Illustration: Hutschenreuter/Petersen

      Wohin die beiden Kinder sich wandten, brachen grüne Knospen an Büschen und Bäumen hervor, das Gras schoß in die Höhe, das Saatfeld ergrünte immer mehr und immer lieblicher. Ringsumher streute das kleine Mädchen Blumen aus, über und über ruhten sie in ihrem aufgeschürzten Kleide, sie schienen dort hervor zu wimmeln, das Kleid war immer voll, wie eifrig sie die Blumen auch ausstreute, – in ihrem Eifer schüttete sie einen reichen Blüthenschnee über Apfel- und Pfirsichbäume, daß diese in voller Pracht standen, ehe noch ihre grünen Blätter recht hervorgesprossen waren. Und sie klatschte in die Hände und der Knabe klatschte; alsdann kamen Schaaren von Vögeln geflogen, man wußte nicht woher, und alle zwitscherten und sangen: »Der Frühling ist gekommen!«

      Das war wunderschön zu sehen. Manches alte Mütterchen trat aus der Thür in den Sonnenschein hinaus, rüttelte und schüttelte sich behaglich, warf einen Blick auf die gelben Blumen, die überall auf dem Felde prangten, war es doch ganz wie in seinen eigenen jungen Tagen; die Welt wurde ihm wieder jung, »heute ist ein gesegneter Tag, hier draußen!« sagte es.

      Der Wald trug noch sein braungrünes Gewand, Knospe an Knospe; aber der Waldmeister war schon da, frisch und duftend, Veilchen gab es in Fülle, Anemonen und Primeln keimten, in jedem Grashalme war Saft und Kraft: das war freilich ein Prachtteppich, auf dem man sich niederlassen mußte. Dort saß auch das junge Paar des Frühlings Hand in Hand, sang, lächelte und wuchs immer und immer.

      Ein milder Regen fiel vom Himmel auf sie herab, sie merkten es nicht, Regentropfen und Freudenthränen verschmolzen in einen Tropfen.
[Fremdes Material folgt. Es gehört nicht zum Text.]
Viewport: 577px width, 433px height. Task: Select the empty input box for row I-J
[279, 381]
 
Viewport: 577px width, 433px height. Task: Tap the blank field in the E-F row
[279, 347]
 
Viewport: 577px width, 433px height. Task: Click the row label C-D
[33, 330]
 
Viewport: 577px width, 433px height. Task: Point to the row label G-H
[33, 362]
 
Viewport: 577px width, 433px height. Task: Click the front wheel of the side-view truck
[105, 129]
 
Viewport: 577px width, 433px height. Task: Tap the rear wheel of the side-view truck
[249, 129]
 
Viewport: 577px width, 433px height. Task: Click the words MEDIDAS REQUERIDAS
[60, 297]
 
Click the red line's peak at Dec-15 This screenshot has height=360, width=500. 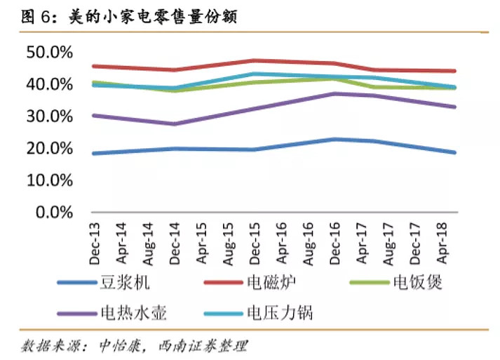[254, 60]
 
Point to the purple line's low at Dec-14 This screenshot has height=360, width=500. [173, 124]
Braut und Bräutigam küßten sich, und in demselben Nu entfaltete sich des Waldes Grün. – Als die Sonne aufging, waren alle Wälder grün!

      Und Hand in Hand schritt das Brautpaar unter frischem, hängendem Laubdache einher, wo nur die Strahlen des Sonnenlichts und die Schlagschatten den Farbenwechsel im Grünen hervorbrachten. Welche jungfräuliche Reinheit, welcher erfrischende Duft in den feinen Blättern! Klar und lebendig rieselte Aue und Bach zwischen dem sammetgrünen Schilfe und über die bunten Steine dahin. »Vollauf ewig und immer ist es und bleibt es!« sprach die ganze Natur. Der Kuckuk rief und die Lerche schwirrte, es war ein herrlicher Frühling; aber die Weidenbäume trugen wollene Fausthandschuhe um ihre Blüthen; sie waren sehr vorsichtig, und das ist langweilig!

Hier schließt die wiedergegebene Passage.